→ TUGAS SINGKAT A: Ulangi semua baris pada catatan di bawah ini tanpa mengubah apa pun, dari catatan pertama sampai terakhir. Jangan sertakan gambarnya dalam jawaban.

→ KUTIPAN UNTUK DIBACA:

12 Mei 2024

opini musri nauli : POSISI INDONESIA DI KANCAH INTERNASIONAL

 

Menurut Undang-Undang No. 16 Tahun 2016 Pengesahan Paris Agreement to The United Nations Framework Convention on Climate Change (Persetujuan Paris Atas Konvensi Kerangka Kerja Perserikatan Bangsa-Bangsa mengenai Perubahan Iklim) (Paris Agreement) kemudian dilanjutkan didalam Peraturan Pemerintah Nomor 46 Tahun 2017 Tentang INSTRUMEN EKONOMI LINGKUNGAN HIDUP (PP No. 46 Tahun 2017) dan Peraturan Presiden Nomor 98 Tahun 2021 menegaskan posisi Indonesia yang berkewajiban mengendalikan perubahan iklim (Perpres No 98 Tahun 2021). 


Didalam Paris Agreement ditegaskan kewajiban Pemerintah dalam kontribusi pengurangan emisi gas rumah kaca yang ditetapkan secara nasional untuk membatasi kenaikan suhu rata-rata global di bawah 2"C (dua derajat celcius) hingga 1,soc (satu koma lima derajat celcius) dari tingkat suhu praindustrialisasi. 


Namun selain peraturan perundang-undangan yang telah dianalisis maka adanya  Peraturan Pemerintah Nomor 46 Tahun 2017 Tentang INSTRUMEN EKONOMI LINGKUNGAN HIDUP (PP No. 46 Tahun 2017).  Didalam PP No. 46 Tahun 2017 dijelaskan sebagai berikut : 


  1. Instrumen Ekonomi Lingkungan Hidup adalah seperangkat kebijakan ekonomi untuk mendorong Pemerintah Pusat, Pemerintah Daerah, atau Setiap Orang ke arah Pelestarian Fungsi Lingkungan Hidup. 
  2. Pendanaan Lingkungan Hidup adalah suatu sistem dan mekanisme pengelolaan dana yang digunakan bagi pembiayaan upaya perlindungan dan pengelolaan lingkungan hidup. 
  3. Insentif adalah upaya memberikan dorongan atau daya tarik secara moneter dan/atau non moneter kepada Setiap Orang maupun Pemerintah Pusat dan Pemerintah Daerah agar melakukan kegiatan yang berdampak positif pada cadangan sumber daya alam dan kualitas fungsi lingkungan hidup.

→ CATATAN YANG DIBERIKAN:
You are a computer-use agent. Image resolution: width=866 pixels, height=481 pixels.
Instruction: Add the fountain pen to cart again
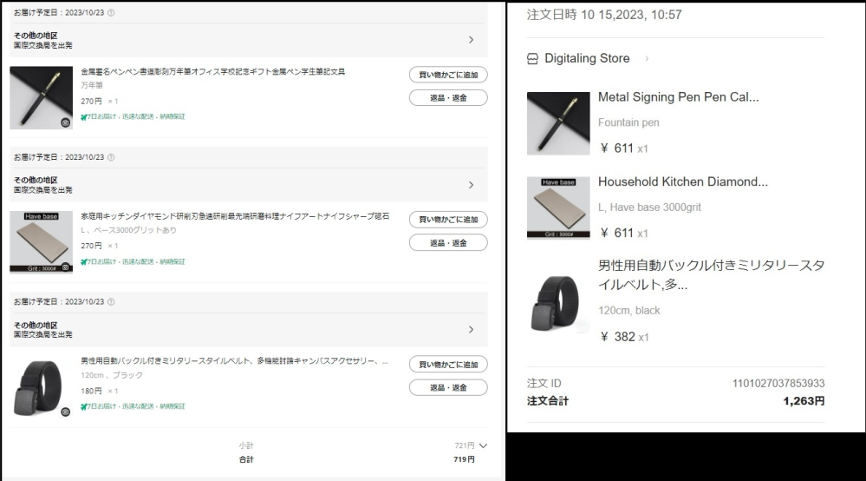[448, 75]
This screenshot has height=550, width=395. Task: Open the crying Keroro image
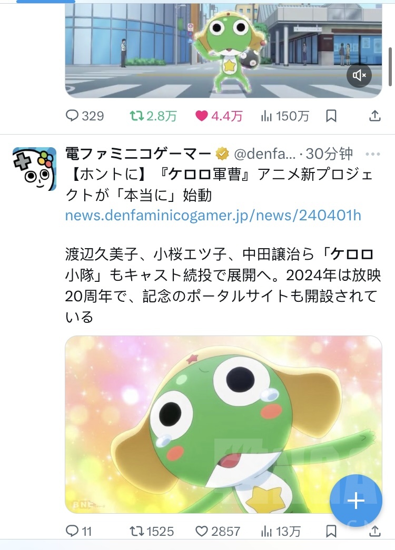click(223, 424)

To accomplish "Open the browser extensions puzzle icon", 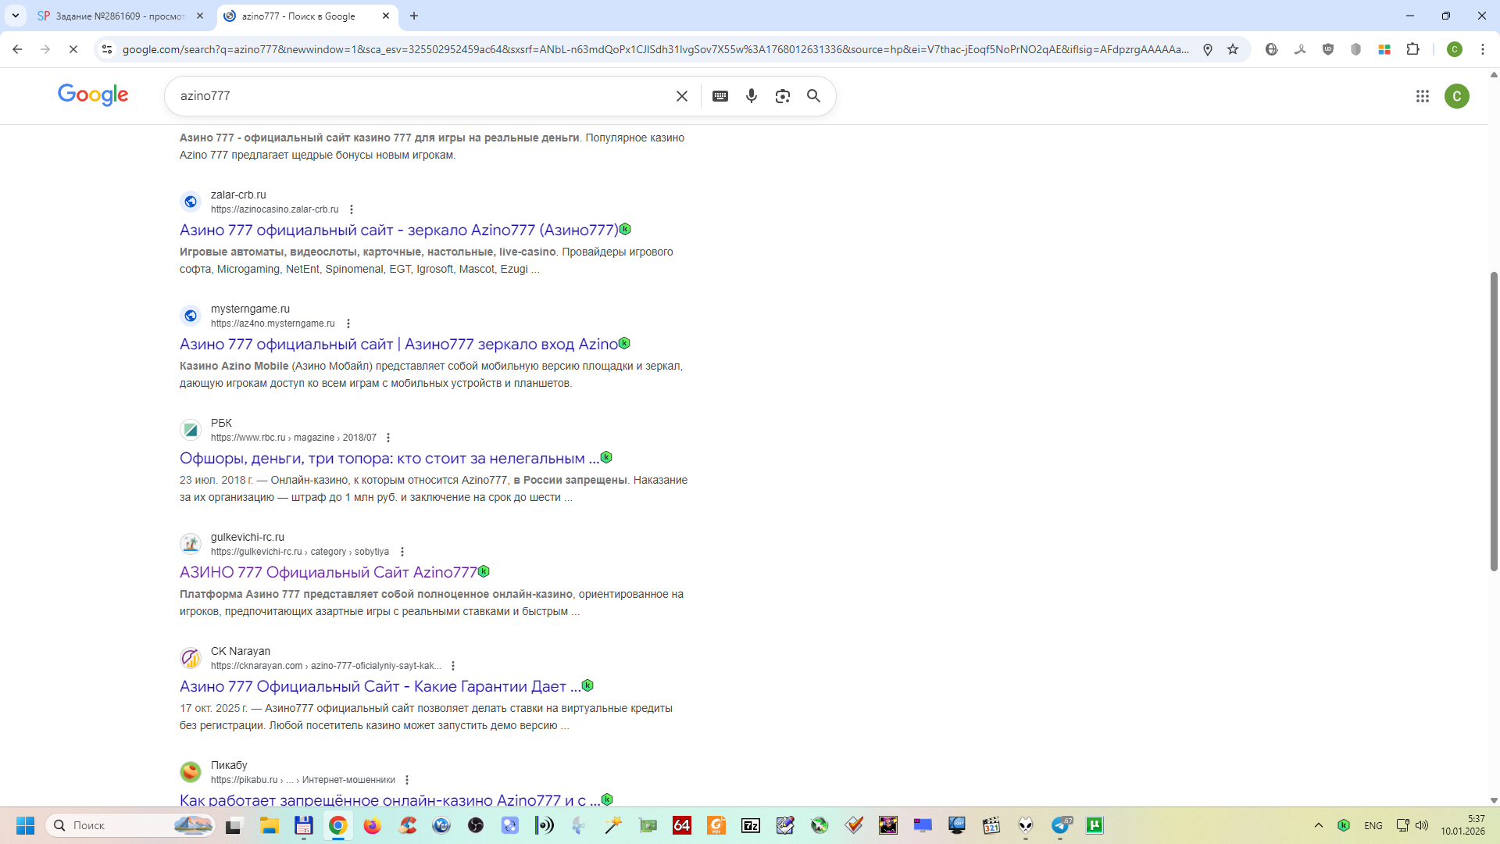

→ TUGAS SINGKAT B: Sunting bagian teks tentang komitmen iklim Indonesia di atas, mulai dari "1. Instrumen Ekonomi" terus sampai "Pelestarian Fungsi Lingkungan Hidup.". Tulis ulang bagian itu dengan mengganti "kebijakan ekonomi" menjadi "kebijakan fiskal".

→ JAWABAN TUGAS A:
You are a computer-use agent. Image resolution: width=866 pixels, height=481 pixels.
Instruction: Add the fountain pen to cart again
[448, 75]
This screenshot has height=550, width=395. Task: Open the crying Keroro image
click(223, 424)

To accomplish "Open the browser extensions puzzle icon", 

→ JAWABAN TUGAS B:
1. Instrumen Ekonomi Lingkungan Hidup adalah seperangkat kebijakan fiskal untuk mendorong Pemerintah Pusat, Pemerintah Daerah, atau Setiap Orang ke arah Pelestarian Fungsi Lingkungan Hidup.